## BEGIN

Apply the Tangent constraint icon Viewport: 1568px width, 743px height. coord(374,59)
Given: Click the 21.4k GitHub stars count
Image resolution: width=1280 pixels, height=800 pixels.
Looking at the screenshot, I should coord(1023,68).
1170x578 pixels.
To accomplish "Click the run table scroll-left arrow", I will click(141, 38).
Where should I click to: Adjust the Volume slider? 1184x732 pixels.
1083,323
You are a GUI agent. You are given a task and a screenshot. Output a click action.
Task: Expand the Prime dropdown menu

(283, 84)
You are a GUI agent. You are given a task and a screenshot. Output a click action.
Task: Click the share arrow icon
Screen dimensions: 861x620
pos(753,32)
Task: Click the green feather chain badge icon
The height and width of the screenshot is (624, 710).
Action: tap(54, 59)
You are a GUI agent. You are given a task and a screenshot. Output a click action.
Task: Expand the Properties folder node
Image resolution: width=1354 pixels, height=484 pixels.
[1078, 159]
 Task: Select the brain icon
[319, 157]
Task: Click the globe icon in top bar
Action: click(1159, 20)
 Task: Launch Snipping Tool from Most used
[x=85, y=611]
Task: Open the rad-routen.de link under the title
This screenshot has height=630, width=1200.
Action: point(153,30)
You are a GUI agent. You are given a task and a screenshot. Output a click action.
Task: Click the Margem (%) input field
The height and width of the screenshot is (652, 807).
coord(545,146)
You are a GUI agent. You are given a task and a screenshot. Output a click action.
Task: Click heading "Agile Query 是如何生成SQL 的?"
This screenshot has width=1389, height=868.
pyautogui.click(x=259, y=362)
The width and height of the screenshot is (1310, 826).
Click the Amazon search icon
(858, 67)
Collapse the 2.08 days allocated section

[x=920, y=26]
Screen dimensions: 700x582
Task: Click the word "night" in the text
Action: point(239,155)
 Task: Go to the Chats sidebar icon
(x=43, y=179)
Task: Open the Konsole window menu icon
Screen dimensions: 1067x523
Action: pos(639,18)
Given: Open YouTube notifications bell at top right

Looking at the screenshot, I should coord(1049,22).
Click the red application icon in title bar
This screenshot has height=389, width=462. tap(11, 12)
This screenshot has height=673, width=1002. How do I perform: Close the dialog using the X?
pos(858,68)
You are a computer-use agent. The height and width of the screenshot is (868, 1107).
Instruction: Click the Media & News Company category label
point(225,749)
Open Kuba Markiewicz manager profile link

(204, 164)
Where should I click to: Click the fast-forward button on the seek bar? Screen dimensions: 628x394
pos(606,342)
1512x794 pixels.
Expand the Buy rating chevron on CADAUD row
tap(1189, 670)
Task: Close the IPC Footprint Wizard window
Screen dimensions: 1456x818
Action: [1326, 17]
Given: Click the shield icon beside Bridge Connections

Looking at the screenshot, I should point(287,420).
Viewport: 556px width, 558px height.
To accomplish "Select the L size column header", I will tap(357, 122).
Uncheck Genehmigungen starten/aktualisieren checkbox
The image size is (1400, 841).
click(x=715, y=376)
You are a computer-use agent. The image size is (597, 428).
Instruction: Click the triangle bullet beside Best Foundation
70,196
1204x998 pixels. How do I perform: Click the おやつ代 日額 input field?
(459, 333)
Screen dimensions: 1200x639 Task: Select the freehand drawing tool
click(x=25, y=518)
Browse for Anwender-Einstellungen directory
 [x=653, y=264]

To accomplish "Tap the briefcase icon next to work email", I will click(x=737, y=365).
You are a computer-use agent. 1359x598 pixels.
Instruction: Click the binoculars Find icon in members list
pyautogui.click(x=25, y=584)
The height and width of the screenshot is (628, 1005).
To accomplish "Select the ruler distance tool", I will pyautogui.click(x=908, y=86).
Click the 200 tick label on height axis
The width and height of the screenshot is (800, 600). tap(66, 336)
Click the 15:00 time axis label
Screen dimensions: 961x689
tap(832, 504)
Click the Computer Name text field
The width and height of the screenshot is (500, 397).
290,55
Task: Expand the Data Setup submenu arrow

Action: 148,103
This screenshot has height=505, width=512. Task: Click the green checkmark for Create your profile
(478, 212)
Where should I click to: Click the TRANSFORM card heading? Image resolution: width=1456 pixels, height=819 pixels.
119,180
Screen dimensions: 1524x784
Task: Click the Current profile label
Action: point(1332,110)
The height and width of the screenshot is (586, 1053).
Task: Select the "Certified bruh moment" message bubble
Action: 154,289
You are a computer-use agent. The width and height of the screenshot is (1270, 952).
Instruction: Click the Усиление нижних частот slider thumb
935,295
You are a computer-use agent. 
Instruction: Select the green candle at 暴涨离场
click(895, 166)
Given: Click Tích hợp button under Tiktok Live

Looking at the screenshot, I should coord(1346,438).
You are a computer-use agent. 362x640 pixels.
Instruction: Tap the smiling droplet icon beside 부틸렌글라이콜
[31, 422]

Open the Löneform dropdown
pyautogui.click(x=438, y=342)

## END

### WHAT NEEDS TO BE DONE
Select every line in the listing above that contains the word "Instruction", and copy each one.

### EXERCISE RESULT
Instruction: Click the Media & News Company category label
Instruction: Click the triangle bullet beside Best Foundation
Instruction: Click the binoculars Find icon in members list
Instruction: Click the Усиление нижних частот slider thumb
Instruction: Select the green candle at 暴涨离场
Instruction: Tap the smiling droplet icon beside 부틸렌글라이콜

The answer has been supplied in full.